The review is:  Negative


> **In NLP** we need more data to train our model as we can see this model is predicting `wrongly`.

### Word Embeddings with Keras Functional API
* It is extremely important to know how Keras Functional API works. Most of the advanced deep learning models involving multiple inputs and outputs use the Functional API.
* The rest of the script remains similar as it was in the last section. The only change will be in the development of a deep learning model. Let's implement the same deep learning model as we implemented in the last section with Keras Functional API.

In [83]:
from tensorflow.keras.models import Model
from tensorflow.keras.layers import Input

In [87]:
deep_inputs = Input(shape=(length_long_sentence,))

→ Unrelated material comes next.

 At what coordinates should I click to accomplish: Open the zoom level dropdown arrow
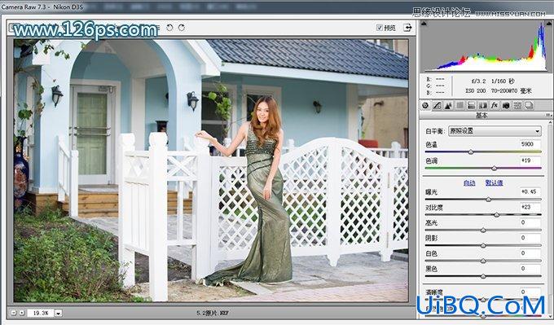59,313
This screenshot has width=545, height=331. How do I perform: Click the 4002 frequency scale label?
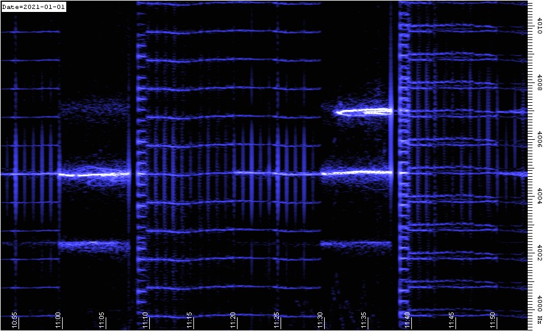[x=539, y=253]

embedding = keras.layers.Embedding(voc_len, 100, weights=[embedding_matrix],
                      input_length=length_long_sentence,
                      trainable=False)(deep_inputs)
flatten = keras.layers.Flatten()(embedding)
hidden = keras.layers.Dense(1, activation='sigmoid')(flatten)
model = Model(inputs=deep_inputs, outputs=hidden)

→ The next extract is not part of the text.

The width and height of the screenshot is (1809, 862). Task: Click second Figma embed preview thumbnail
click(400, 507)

> In the Keras `Functional API`, you have to define the `input layer` separately before the `embedding layer`. In the input, layer you have to simply pass the length of input vector. To specify that previous layer as input to the next layer, the previous layer is passed as a parameter inside the parenthesis, at the end of the next layer.

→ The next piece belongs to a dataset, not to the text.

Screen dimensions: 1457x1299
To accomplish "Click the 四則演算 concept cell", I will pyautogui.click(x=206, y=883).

> For instance, in the above script, you can see that `deep_inputs` is passed as parameter at the end of the embedding layer. Similarly, `embedding` is passed as input at the end of the `Flatten()` layer and so on.

> Finally, in the `Model()`, you have to pass the input layer, and the final output layer.